= David Dunstan =

David Dunstan (born 1950) is an Australian writer, journalist and historian.

Dunstan was born in New York of Australian parents, journalist Keith Dunstan and his wife Marie. He was educated at Monash, Melbourne and RMIT universities. He is currently senior research associate with the School of Philosophical, Historical and International Studies at Monash University.

==Publications==

His books include Governing the Metropolis: Melbourne 1850-1891 (1984), Better Than Pommard! A History of Wine in Victoria (1994), Victorian Icon: The Royal Exhibition Building, Melbourne (1996), Owen Suffolk's Days of Crime and Years of Suffering (2001). His most recent book is A Vision for Wine: a History of the Viticultural Society of Victoria (2013). Together with Tom Heenan he wrote the chapter 'Don Bradman: Just a Boy From Bowral' for the Cambridge Companion to Cricket. He was a founding editor and contributor to the Encyclopedia of Melbourne.

==Activities==
Dunstan taught Public History and Australian Studies at Monash University from 1994 until 2014. He was Senior Historian with the Historic Buildings Council (now the Victorian Heritage Council) from 1984 to 1989 and subsequently Senior Exhibitions Developer with Museum Victoria. In 2010 he was the Menzies Fellow at the Menzies Centre for Australian Studies, King's College London. He lives in Melbourne.

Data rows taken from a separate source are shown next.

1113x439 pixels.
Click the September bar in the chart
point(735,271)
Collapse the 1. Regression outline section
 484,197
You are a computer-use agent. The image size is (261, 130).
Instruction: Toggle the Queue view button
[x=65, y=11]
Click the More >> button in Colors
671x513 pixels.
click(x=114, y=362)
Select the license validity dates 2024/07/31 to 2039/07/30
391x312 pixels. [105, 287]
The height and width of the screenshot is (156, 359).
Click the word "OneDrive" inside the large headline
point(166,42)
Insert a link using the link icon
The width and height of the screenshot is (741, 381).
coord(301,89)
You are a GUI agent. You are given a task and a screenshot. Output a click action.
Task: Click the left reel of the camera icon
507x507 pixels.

He has worked as a freelance journalist, writing for newspapers and magazines such as The Age, Business Review Weekly, and The Sun-Herald, and extensively in scholarly journals. He has research interests in the history of Melbourne, the social history of wine and viticulture, the history of newspapers, international sport, international exhibitions, and Australian national identity.